Petitioner's argument regarding Rivenbark relates solely to his three technical parole violations: No. 1 (leaving the district without prior written permission of parole staff); No. 2 (moving approved residence without permission); and No. 3(a) (failing to report regularly as instructed). He argues that since the technical violations all resulted from his action in leaving Pennsylvania and travelling to North Carolina, they constitute an improper duplication and may not support an increased period of recommitment. Thus, Petitioner contends that the rationale of Rivenbark should be extended to require that where a single act,*fn8 which does not itself constitute a crime, results in a violation of more than one condition of parole, the violations must be consolidated for purposes of imposing backtime. We must reject this argument.
[ 107 Pa. Commw. Page 78]
In Rivenbark, the Supreme Court held that "a parolee may not be recommitted as a technical violator based upon an act constituting a new crime of which he is convicted." Id. at 255, 501 A.2d at 1114. This ruling was not based on constitutional double jeopardy grounds, but rather, is supported by the statutory language of Section 21.1 of the Act of August 6, 1941 (Act),*fn9 61 P.S. § 331.21a. In construing that provision, the Supreme Court observed that Section 21.1(b) of the Act specifically excludes a parolee from recommitment as a technical violator when the technical violation also constitutes a crime for which he is convicted.*fn10
Our review of the Act reveals that there is no similar express prohibition regarding multiple technical violations which arise based on a single act of the parolee.
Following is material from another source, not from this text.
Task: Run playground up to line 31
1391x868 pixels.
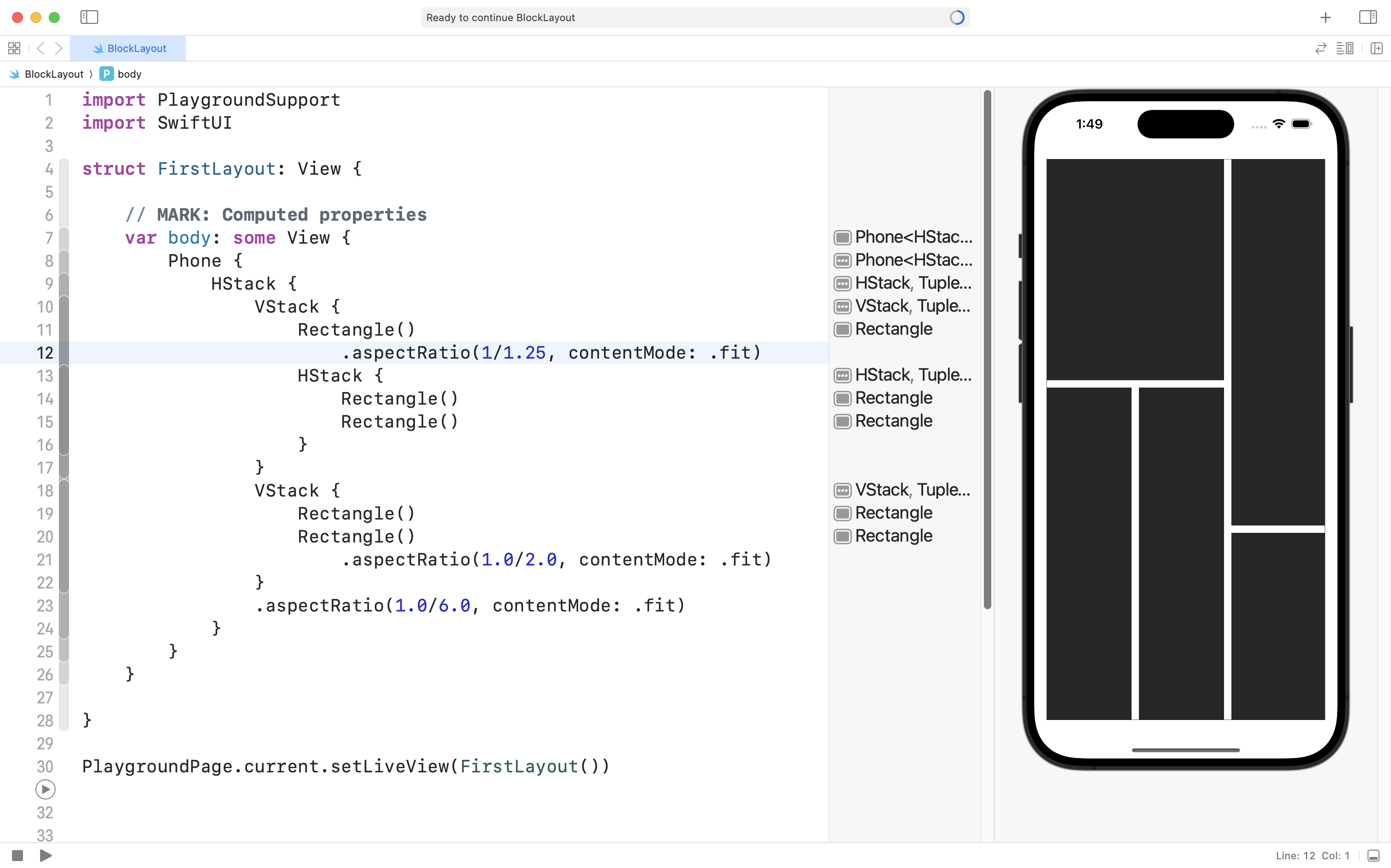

We observe that the technical conditions themselves are not duplicative, but rather, coincidentally may arise as discrete aspects of a single action such as that taken by Petitioner in leaving his parole district for an extended period of time. Just as multiple convictions which arise from the same criminal event may support separate recommitment periods, Perry v. Pennsylvania Board of Probation and Parole, 86 Pa. Commonwealth Ct. 548, 485 A.2d 1231 (1984), we conclude that multiple technical violations may arise from a single action of a parolee and will support application of the multiple violation presumptive ranges set forth in 37 Pa. Code § 75.4. In sum, we fail to see how the statutory interpretation undertaken in Rivenbark has any application to the instant case.
[ 107 Pa. Commw. Page 79]
We, accordingly, will affirm the Board's denial of administrative relief.
The order of the Pennsylvania Board of Probation and Parole denying Petitioner's application for administrative relief is affirmed.